[Opening SELECTED TEXT section]

Patient Stories
Rita’s Story
I’ve always been very flexible. didn’t realize i was ‘hyper-flexible’ and that there was danger in over extending beyond the normal range of motion. I thought you couldn’t be too stretched out, too flexible. Wrong. I’ve also always had crackable joints, knuckles, back, neck etc. and hips. often I’d get this odd feeling that my hip wasn’t quite in it’s socket, so I’d stretch my legs out while standing and bend to one side until it ‘cracked’ and popped back in place.
I had NO idea that things were actually out of place and that this was a sign of problems to come.
I was first diagnosed with osteoarthritis in my early 30s. My doctor said that, while it was a normal part of aging, I was very young to be starting the degenerative process. I wasn’t an athlete, didn’t lift weights, nothing to indicate more than normal wear and tear. I didn’t think much about it. He didn’t offer and I didn’t ask what lay ahead for me, what I could expect to happen, and most importantly, what I could do to lessen the chances of serious problems. No stern warnings, no alarms, just a casual observation. How could I know what he meant? As is normal, since the pain was in my back, all he looked at was my back.

[Closing SELECTED TEXT section]
[Opening LISTED ENTRIES section]

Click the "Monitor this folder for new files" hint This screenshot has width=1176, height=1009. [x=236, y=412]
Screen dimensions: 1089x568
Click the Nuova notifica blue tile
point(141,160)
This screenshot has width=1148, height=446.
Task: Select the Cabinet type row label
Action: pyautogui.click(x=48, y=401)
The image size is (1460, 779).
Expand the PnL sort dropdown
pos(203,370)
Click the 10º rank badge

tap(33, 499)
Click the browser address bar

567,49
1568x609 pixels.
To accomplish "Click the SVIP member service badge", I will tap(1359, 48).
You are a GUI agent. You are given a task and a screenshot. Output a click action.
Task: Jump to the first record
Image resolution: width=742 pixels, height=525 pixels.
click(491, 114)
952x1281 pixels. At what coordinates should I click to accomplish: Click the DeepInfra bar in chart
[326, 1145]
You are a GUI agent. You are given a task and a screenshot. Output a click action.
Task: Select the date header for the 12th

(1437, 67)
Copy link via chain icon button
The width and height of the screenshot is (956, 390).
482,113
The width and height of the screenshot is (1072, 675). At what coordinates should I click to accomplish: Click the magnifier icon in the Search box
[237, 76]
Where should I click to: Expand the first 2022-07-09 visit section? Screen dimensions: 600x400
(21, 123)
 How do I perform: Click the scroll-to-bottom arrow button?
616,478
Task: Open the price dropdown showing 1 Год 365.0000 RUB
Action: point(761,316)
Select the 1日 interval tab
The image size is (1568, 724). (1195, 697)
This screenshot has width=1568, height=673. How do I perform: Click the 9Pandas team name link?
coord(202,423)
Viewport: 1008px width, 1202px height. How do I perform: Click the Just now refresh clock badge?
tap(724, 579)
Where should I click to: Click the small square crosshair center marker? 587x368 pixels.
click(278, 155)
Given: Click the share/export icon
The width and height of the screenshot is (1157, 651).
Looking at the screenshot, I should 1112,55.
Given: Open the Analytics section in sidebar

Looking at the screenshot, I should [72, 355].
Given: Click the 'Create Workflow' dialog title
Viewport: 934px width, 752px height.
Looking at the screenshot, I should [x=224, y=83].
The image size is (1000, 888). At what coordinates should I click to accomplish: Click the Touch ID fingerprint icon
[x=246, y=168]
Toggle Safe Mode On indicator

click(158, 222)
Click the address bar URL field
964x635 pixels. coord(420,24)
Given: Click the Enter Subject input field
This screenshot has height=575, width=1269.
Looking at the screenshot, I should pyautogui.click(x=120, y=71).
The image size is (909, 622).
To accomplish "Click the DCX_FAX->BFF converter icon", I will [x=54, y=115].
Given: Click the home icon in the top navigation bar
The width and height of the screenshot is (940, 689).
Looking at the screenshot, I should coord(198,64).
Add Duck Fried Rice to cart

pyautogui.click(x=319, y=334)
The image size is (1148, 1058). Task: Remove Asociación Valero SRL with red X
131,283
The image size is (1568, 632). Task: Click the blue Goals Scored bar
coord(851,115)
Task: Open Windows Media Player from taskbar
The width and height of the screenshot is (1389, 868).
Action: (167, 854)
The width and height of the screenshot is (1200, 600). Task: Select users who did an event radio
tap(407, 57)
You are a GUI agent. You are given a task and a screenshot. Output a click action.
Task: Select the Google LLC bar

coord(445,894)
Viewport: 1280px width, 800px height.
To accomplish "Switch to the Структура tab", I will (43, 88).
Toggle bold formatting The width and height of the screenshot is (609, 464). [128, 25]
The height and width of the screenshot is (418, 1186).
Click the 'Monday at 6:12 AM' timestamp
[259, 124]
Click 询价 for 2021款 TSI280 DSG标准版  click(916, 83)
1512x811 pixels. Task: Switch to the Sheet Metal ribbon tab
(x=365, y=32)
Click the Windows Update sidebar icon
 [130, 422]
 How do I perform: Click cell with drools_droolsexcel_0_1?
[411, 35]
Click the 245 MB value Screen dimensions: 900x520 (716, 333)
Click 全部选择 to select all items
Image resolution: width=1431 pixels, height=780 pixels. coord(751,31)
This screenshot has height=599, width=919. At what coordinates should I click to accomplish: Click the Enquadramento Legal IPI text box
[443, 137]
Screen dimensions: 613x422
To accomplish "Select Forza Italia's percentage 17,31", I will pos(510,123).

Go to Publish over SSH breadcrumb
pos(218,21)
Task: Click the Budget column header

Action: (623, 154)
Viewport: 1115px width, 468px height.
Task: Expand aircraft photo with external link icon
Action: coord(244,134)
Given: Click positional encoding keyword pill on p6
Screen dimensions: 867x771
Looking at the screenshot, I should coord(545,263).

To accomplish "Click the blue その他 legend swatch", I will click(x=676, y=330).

[Closing LISTED ENTRIES section]

[WHAT THE TASK REQUIRES] Quote from Rita's story the stretch from "Patient Stories" through "back in place.", reproducing the wording exactly.

[RESPONSE TO THIS EXERCISE]
Patient Stories
Rita’s Story
I’ve always been very flexible. didn’t realize i was ‘hyper-flexible’ and that there was danger in over extending beyond the normal range of motion. I thought you couldn’t be too stretched out, too flexible. Wrong. I’ve also always had crackable joints, knuckles, back, neck etc. and hips. often I’d get this odd feeling that my hip wasn’t quite in it’s socket, so I’d stretch my legs out while standing and bend to one side until it ‘cracked’ and popped back in place.